Prometheus management: It’s no longer so simple
Prometheus’ single binary implementation for ingestion, storage, and querying makes it ideal as a light-weight metrics and monitoring solution with quick time to value — perfect for cloud-native environments. But simplicity and ease has its trade-offs: As organizations inevitably scale up their infrastructure footprint and number of microservices, you need to stand up multiple Prometheus instances, which requires significant management overhead.
The challenges of Prometheus scaling and monitoring
Prometheus was originally designed in the early days of cloud native architectures — before organizations were seriously scaling their cloud native applications. At scale, using Prometheus starts to introduce pain and problems for both the end users of the data as well as the team that manages it. Here are some of the ways that Prometheus management starts to break down at scale:
Increased management overhead for SREs and platform teams
Here’s a typical scenario that many users run into: You start out setting up one Prometheus instance to scrape your services, but as you either scale-up the number of instances per service — or scale-up the number of services — the data can no longer fit in a single Prometheus instance.
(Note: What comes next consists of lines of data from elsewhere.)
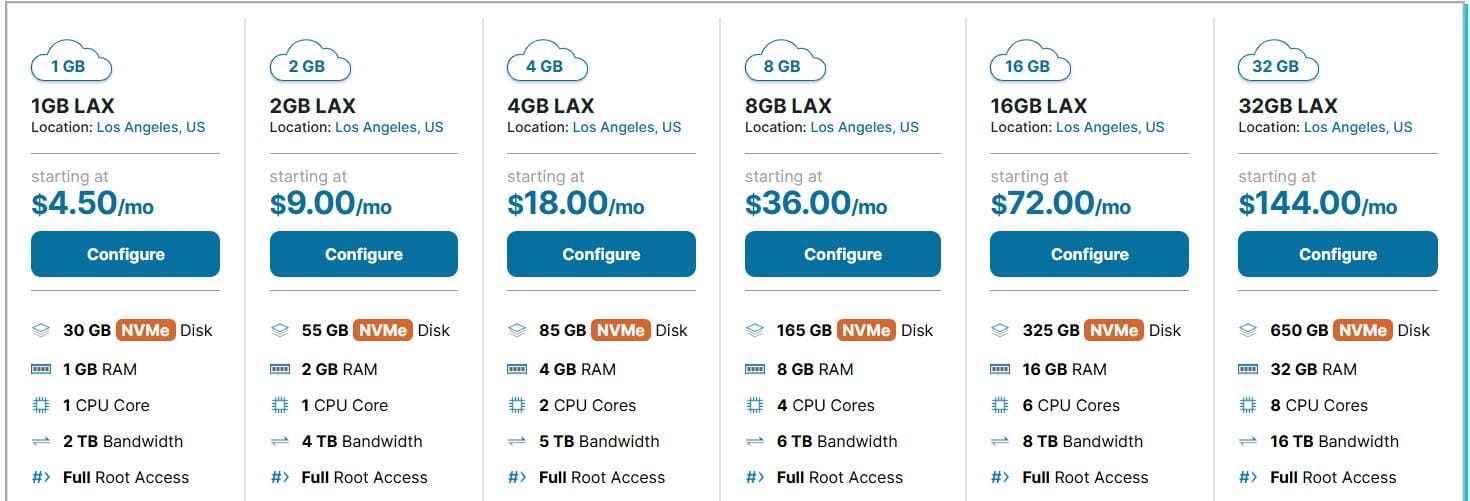1470x501 pixels.
Task: Click the NVMe badge beside 650 GB
Action: click(1362, 330)
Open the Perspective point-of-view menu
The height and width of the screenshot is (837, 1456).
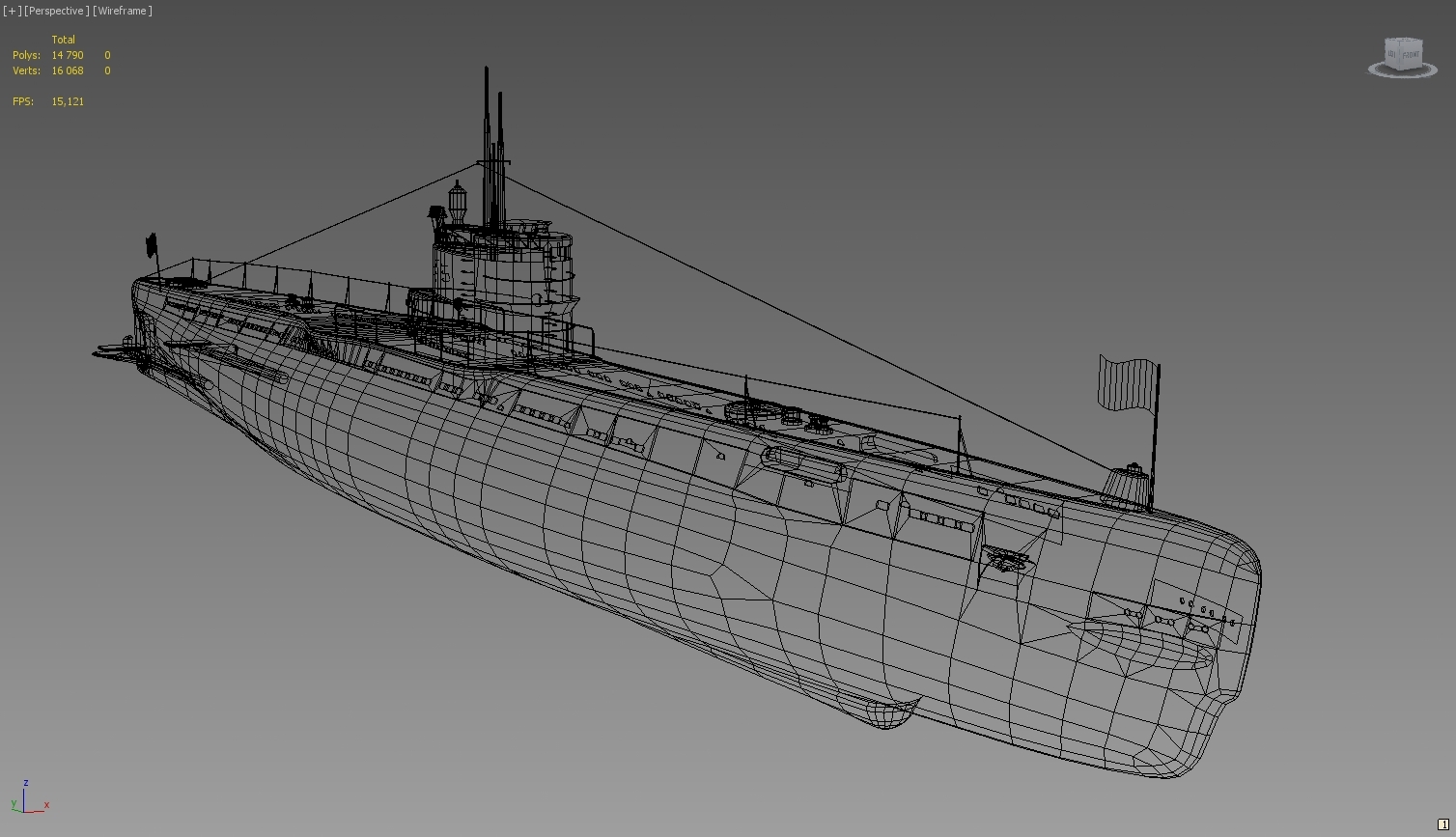pyautogui.click(x=57, y=11)
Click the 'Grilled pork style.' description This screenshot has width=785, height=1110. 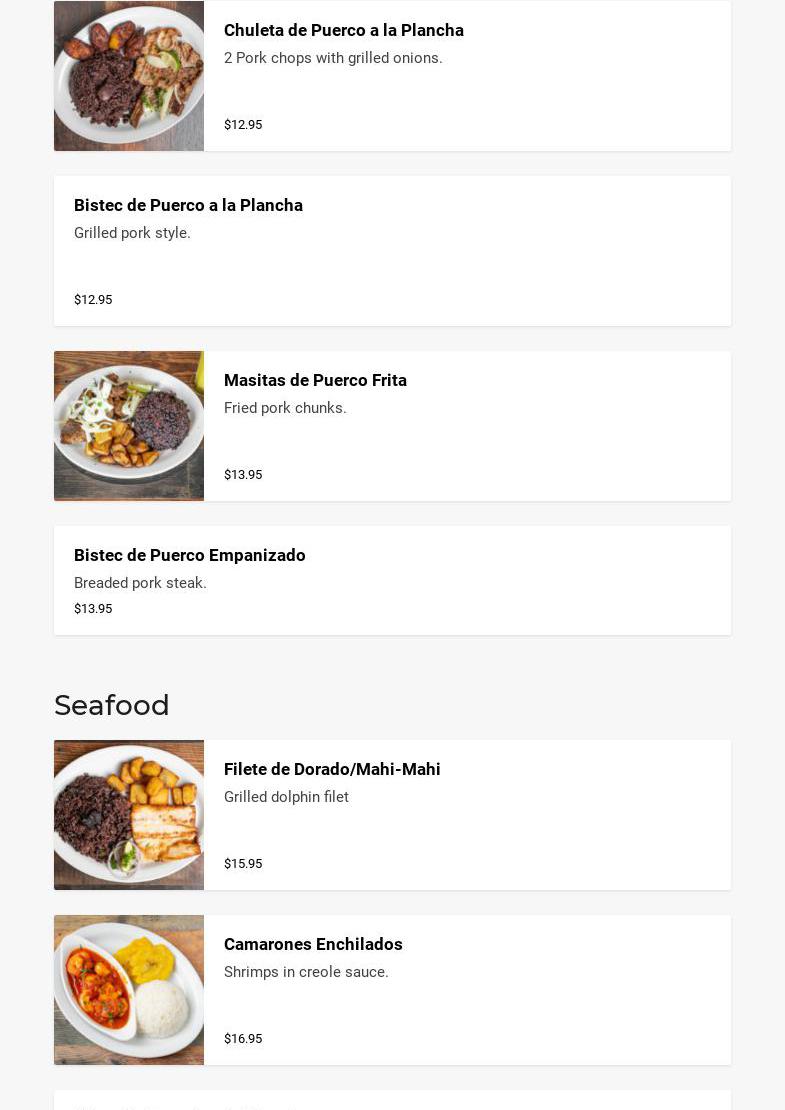point(132,233)
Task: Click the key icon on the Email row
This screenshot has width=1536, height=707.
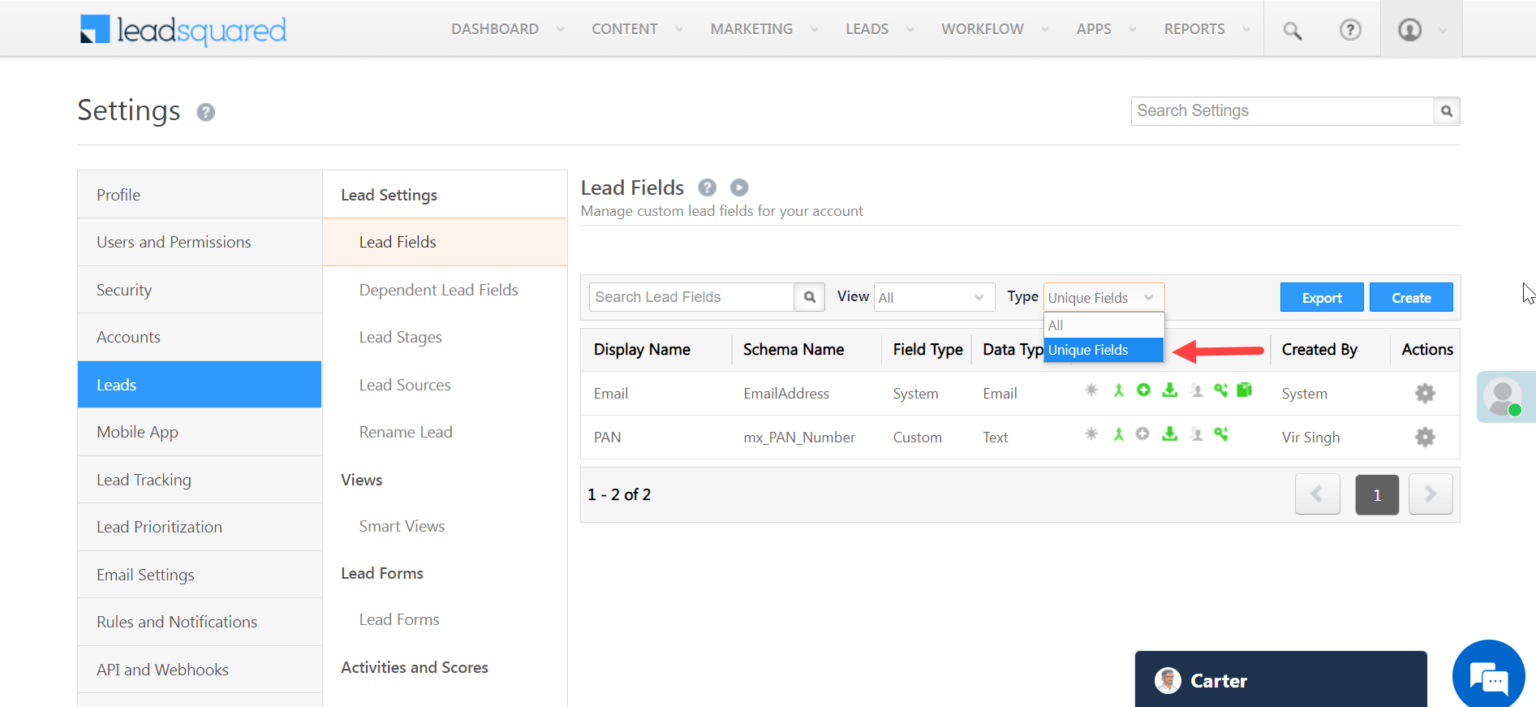Action: [x=1221, y=390]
In response, organizations will typically spin up another instance of Prometheus. However, this results in two separate instances with data split between them, leading to several additional challenges. First, the additional management overhead from sharding. In order to keep the Prometheus instances balanced, you must set up a distributed architecture. This leads to several design decisions, raising questions like: do you shard across services or across service instances? You also will need to make sure you know how many metrics are exposed from each endpoint and how quickly the number of services or service instances is going to increase in order to split the data relatively evenly.
Reduced productivity — due to cognitive overload — for developers
One of the most critical, yet often overlooked, challenges with running multiple Prometheus instances is that it burdens developers with added cognitive load. Each time a user runs a query, they must first remember which instance to query their data from. In a system with only two or three instances, this may only add a few seconds, but in an environment with dozens of Prometheus instances, this creates a significant slowdown. On top of that, as you add more Prometheus instances and shard them further, historical data is not transitioned. The result is that the user may need to look across multiple instances for historical data.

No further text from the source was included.